Mais dans cet océan d’incertitudes où les bravades à l’encontre des anciens pontes du régime d’Aboulaye Wade côtoient les conjectures sur les prochaines échéances régionales, municipales, et rurales, la diplomatie semble être le seul domaine où les succès sont incontestables.
Si la diplomatie est un domaine réservé du Chef de l’Etat, le choix porté sur les hommes qui mettent en œuvre une politique étrangère est essentiel dans la déclinaison d’une vision et d’une ambition pour un pays. 

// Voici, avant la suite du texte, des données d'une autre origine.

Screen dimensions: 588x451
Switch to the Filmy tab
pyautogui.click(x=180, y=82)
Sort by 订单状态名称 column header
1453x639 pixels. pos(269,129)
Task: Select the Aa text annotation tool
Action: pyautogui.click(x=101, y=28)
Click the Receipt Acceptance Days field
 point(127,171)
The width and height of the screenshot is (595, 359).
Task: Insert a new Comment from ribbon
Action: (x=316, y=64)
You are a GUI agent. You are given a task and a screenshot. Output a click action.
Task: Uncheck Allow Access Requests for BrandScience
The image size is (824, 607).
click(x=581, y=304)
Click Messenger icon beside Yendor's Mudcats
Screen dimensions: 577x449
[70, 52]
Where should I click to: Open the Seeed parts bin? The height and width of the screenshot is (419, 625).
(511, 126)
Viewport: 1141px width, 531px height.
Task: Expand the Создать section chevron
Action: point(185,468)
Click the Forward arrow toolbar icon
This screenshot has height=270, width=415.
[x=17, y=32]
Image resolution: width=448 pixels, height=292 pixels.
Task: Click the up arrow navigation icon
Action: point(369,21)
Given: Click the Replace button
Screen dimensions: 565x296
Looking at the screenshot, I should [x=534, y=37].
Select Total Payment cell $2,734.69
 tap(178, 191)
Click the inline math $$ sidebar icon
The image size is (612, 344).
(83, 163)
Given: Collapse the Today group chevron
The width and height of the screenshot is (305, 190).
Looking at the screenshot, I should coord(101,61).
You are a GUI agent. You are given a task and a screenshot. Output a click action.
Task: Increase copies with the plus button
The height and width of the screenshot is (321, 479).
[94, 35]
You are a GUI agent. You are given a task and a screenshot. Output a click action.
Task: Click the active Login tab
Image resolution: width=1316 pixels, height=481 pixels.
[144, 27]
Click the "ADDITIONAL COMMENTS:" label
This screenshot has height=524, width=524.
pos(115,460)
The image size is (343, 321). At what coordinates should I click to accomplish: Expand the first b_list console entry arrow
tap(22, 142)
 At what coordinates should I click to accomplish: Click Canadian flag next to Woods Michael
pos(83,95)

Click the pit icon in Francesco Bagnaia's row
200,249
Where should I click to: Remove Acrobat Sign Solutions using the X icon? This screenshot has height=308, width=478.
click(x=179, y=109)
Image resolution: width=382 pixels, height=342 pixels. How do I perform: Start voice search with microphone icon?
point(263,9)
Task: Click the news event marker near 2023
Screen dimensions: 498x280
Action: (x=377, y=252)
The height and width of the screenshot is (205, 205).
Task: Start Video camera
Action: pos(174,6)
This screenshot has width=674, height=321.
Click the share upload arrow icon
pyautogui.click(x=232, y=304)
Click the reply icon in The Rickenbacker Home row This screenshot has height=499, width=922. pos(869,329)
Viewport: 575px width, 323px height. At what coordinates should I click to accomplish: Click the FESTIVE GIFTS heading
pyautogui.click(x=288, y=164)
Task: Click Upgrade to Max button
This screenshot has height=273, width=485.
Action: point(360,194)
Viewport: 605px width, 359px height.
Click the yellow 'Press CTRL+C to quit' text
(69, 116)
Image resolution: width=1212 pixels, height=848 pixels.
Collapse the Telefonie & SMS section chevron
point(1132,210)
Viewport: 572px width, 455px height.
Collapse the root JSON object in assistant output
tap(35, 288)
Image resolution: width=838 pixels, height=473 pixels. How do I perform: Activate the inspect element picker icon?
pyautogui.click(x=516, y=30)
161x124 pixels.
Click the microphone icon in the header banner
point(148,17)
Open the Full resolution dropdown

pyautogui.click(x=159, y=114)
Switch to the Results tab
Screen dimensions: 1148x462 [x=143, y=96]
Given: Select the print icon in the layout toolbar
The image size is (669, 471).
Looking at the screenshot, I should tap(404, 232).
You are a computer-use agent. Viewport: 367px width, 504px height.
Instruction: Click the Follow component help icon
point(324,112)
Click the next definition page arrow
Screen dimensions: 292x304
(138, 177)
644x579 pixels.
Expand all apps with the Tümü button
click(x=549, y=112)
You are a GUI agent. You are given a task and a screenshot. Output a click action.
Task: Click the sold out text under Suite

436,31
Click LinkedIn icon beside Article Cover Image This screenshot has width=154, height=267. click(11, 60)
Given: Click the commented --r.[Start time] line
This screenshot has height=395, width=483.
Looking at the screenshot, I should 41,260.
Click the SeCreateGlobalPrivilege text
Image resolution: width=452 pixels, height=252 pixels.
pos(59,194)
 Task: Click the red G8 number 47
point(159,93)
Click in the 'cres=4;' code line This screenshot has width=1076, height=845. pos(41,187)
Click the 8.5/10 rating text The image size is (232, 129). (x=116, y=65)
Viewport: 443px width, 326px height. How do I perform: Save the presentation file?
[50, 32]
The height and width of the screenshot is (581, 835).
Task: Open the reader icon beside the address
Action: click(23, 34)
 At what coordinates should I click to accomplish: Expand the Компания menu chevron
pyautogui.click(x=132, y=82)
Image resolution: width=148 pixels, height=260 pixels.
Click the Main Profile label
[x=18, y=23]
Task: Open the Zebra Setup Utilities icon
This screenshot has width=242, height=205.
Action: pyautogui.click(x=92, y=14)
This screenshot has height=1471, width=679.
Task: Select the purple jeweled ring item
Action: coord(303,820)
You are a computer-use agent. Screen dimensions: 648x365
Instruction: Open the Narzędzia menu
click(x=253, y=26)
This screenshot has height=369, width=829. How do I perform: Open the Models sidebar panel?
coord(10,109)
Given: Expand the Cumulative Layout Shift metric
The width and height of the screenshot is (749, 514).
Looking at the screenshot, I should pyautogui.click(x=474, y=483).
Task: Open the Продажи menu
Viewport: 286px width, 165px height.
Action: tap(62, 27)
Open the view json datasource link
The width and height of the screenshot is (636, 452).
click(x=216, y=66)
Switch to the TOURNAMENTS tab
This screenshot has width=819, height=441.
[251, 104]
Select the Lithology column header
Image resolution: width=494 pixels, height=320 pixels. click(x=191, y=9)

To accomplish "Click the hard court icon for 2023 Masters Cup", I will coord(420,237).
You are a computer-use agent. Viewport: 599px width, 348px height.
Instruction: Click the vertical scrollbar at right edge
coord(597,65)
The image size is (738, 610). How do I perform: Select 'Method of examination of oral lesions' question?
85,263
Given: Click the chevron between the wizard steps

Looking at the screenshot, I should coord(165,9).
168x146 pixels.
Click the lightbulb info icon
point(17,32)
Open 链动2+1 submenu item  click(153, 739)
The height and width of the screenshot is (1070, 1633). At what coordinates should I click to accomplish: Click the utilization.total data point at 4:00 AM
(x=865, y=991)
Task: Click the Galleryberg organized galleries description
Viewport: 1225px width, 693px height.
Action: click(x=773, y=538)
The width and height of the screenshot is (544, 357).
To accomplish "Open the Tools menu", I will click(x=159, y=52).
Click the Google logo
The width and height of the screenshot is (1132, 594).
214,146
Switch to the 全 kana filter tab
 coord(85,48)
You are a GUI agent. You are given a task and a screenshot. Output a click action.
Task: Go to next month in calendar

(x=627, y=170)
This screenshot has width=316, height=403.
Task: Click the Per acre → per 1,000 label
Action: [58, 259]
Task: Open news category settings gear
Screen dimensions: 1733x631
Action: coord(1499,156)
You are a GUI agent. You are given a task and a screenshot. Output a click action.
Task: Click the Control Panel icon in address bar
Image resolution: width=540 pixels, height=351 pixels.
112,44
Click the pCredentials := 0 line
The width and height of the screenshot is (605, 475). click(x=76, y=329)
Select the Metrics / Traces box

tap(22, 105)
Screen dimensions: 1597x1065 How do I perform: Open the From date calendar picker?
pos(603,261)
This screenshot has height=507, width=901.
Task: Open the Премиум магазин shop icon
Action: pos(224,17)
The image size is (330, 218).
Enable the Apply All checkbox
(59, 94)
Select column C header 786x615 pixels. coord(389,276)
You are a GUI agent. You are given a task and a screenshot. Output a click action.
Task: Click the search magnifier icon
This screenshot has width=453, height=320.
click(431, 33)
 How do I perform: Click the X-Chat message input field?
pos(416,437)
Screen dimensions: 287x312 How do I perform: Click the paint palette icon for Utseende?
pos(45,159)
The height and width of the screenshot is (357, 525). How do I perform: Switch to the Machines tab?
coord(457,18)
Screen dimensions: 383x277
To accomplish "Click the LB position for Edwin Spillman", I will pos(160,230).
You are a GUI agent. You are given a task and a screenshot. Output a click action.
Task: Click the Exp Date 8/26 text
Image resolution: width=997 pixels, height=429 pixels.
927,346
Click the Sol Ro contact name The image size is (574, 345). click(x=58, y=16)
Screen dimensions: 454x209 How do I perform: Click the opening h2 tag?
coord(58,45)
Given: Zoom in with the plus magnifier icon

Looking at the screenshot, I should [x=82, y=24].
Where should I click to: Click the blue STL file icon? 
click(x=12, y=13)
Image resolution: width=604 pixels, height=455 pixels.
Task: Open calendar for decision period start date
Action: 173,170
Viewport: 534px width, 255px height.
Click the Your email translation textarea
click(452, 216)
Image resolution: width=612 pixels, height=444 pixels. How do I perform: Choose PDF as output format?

Et à ce propos, Macky Sall a fait de bons choix. D’abord avec Alioune Badara Cissé, personnage baroque, haut en couleurs et numéro deux du parti au pouvoir avec lequel le président s’est séparé au bout de 6 mois. Ensuite, avec celui qui trône actuellement à la Place de l’indépendance : le secret et expérimenté Mankeur Ndiaye, diplomate de carrière, ancien Directeur de Cabinet pendant 10 ans de Cheikh Tidiane Gadio qui a été nommé au poste prestigieux d’Ambassadeur à Paris, après la victoire du 25 mars 2012.
Ces deux hommes, chacun en ce qui le concerne, ont conduit de manière efficiente une diplomatie que Wade avait fini de rendre inaudible avec des déclarations et des rodomontades aussi inopportunes que puériles.

On peut mettre au bilan de cette première année de mandat de Macky Sall, l’obtention de l’organisation du prochain Sommet de la Francophonie en novembre 2014. Au-delà d’un juste retour aux sources pour un pays qui, avec Senghor, a été à l’avant-garde du combat francophone, ce sommet servira à célébrer la sortie de la scène internationale d’Abdou Diouf, Secrétaire général de l’OIF. 

Le Sénégal a aussi accueilli de nombreuses visites d’éminents leaders du monde. Cela refait de Dakar une étape importante dans la conduite des affaires internationales et notamment africaines. On se souvient du [contre] discours de Dakar prononcé par François Hollande au Parlement sénégalais qui voulait refonder la relation de la France avec le Continent.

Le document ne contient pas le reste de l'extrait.